Потом Яр увидел зубчатый верх башни. Увидел как бы снизу, со двора. Ребята на башне уже не стреляли. Они отомкнули штыки и теперь били ими по стволам. Ударяли ритмично, враз – отбивали резкую мелодию какого-то марша. Среди них мелькнула желтая рубашка и желтые летучие волосы. «Денек!…» Но огонь поднялся клубящимся валом, взвился к башенным зубцам и словно смахнул несколько мальчишек. Они взлетели, исчезли, и огонь на их месте скрутился на миг в спиральные языки.

«Как я могу на это смотреть?» – леденея внутри, подумал Яр. Но смотрел. И другие смотрели.

Магистр небрежно произнес:

– Видите, никаких барабанщиков. Просто лихорадочный звон и шум перепуганных ребятишек.

– Однако вы боялись подойти, – глухо сказал Глеб.

– Да… Они случайно выбрали ритм из пяти тактов. Это нас задержало на время. Но это совсем не барабанщики из песни. Не правда ли, Глеб Сергеевич?

– Неправда! – звонко сказал Гелька. – А вон тот! Он же с барабаном!

У обугленного зубца стоял темноволосый мальчишка и вскидывал руки с тонкими палочками.

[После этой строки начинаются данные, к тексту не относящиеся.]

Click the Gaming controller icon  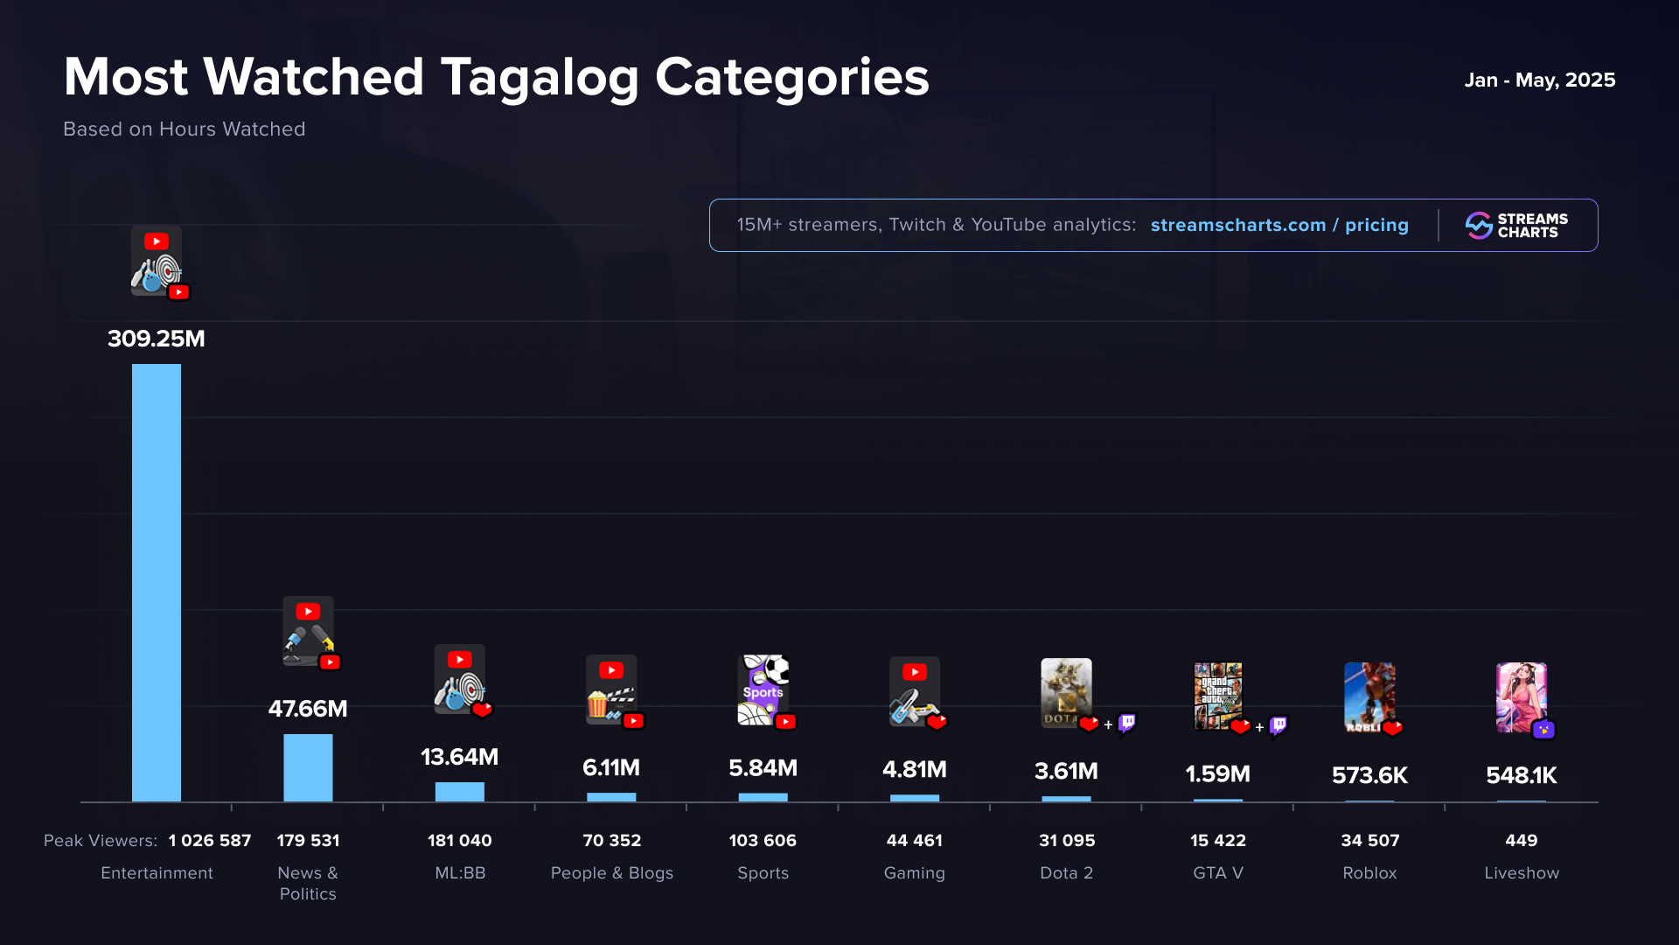[914, 692]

– А, этот… Он же всего один, – отозвался Магистр. – Всего-навсего. Да и барабан у него не настоящий. Смотрите…

Мальчишка придвинулся. Будто оказался здесь, в комнате. И было странно, что не слышно ударов. Он бил грубо оструганными палочками не то в кожу, не то в клеенку, туго натянутую на круглый походный котелок. На его грязной голубой рубашке мотался измочаленный аксельбант.

Глеб резко подался вперед.

Полыхнул желтый огонь. Мальчик медленно повернул большеглазое темное лицо с закушенной губой. Взглянул на всех отчаянно и упрямо.

Глеб сдавленно сказал:

– Юрка…

Особая цель

1

Гелька и Янка шли из школы. Лениво брели и молчали.

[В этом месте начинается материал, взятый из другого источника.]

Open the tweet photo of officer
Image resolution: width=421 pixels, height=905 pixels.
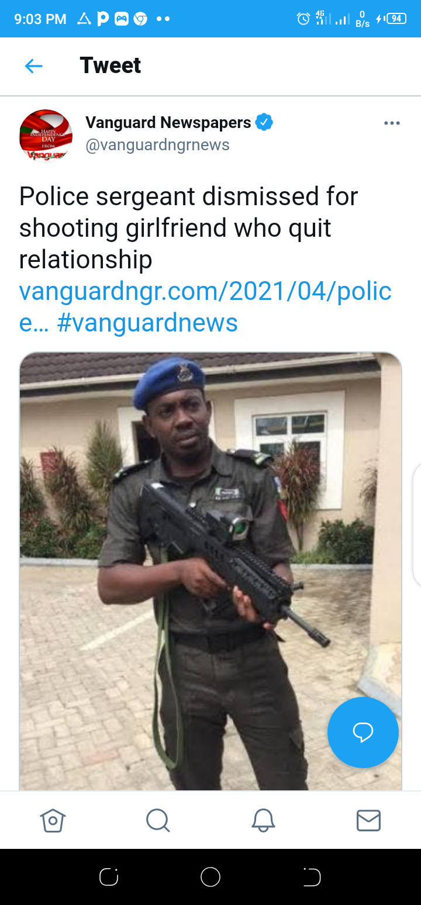coord(211,571)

Сентябрь кончался, но дни стояли по-прежнему теплые. Было совсем безветренно. Пушистые семена белоцвета висели в воздухе неподвижно. На пустырях цвели мелкие городские ромашки, и над ними летали поздние бабочки. Солнце еще грело сквозь рубашки плечи, но не сильно – словно осторожно трогало на прощанье теплой ладошкой. У Гельки в такие дни было спокойное тихое настроение. Даже тревога за Юрку почти угасала, и казалось, что скоро все объяснится и все будет хорошо…

Гелька сказал:

– Пойдем к реке, Янка…

– Зачем? – Янка оторвался от своих мыслей. Что это были за мысли, Гелька не знал. Но, видимо, не такие спокойные, как Гелькины.

– Просто так, – сказал Гелька.

– Вода уже холодная… – Янка смотрел как-то озабоченно.

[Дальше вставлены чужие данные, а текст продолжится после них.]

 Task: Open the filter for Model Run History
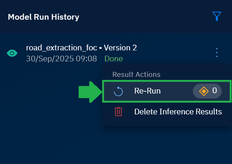[216, 16]
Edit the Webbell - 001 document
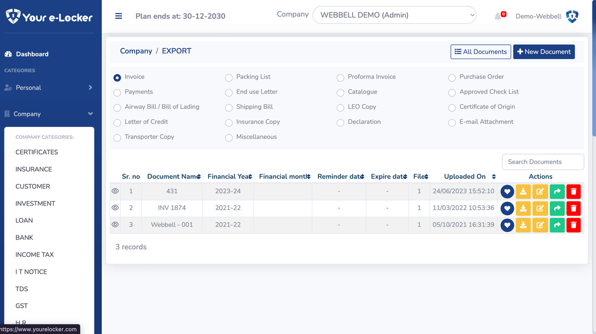596x334 pixels. pos(540,225)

– Да не купаться же. Посидим на обрыве. Вон какой хороший денек…

– Что? – Янка остановился. Не то испугался, не то сильно удивился. Или обиделся?

Гелька тоже испуганно остановился.

– С тобой что? Янка…

Янка сморщил лицо, тряхнул головой.

– Ты скажи… Ты что сейчас сказал?

Гелька ошеломленно пробормотал:

– А что такого… Сказал: хороший денек…

– Сейчас… – Янка опять поморщился. Уронил с плеча сумку, быстро сел на край каменного тротуара, обхватил колени, съежил плечи – на них горбились мягкие погончики школьной рубашки.

Гелька торопливо сел рядом. Тихое настроение пропало, и опять пришла тревога – она стала такой привычной в дни августа и сентября. Гелька ничего не спросил. Он ждал, что скажет Янка.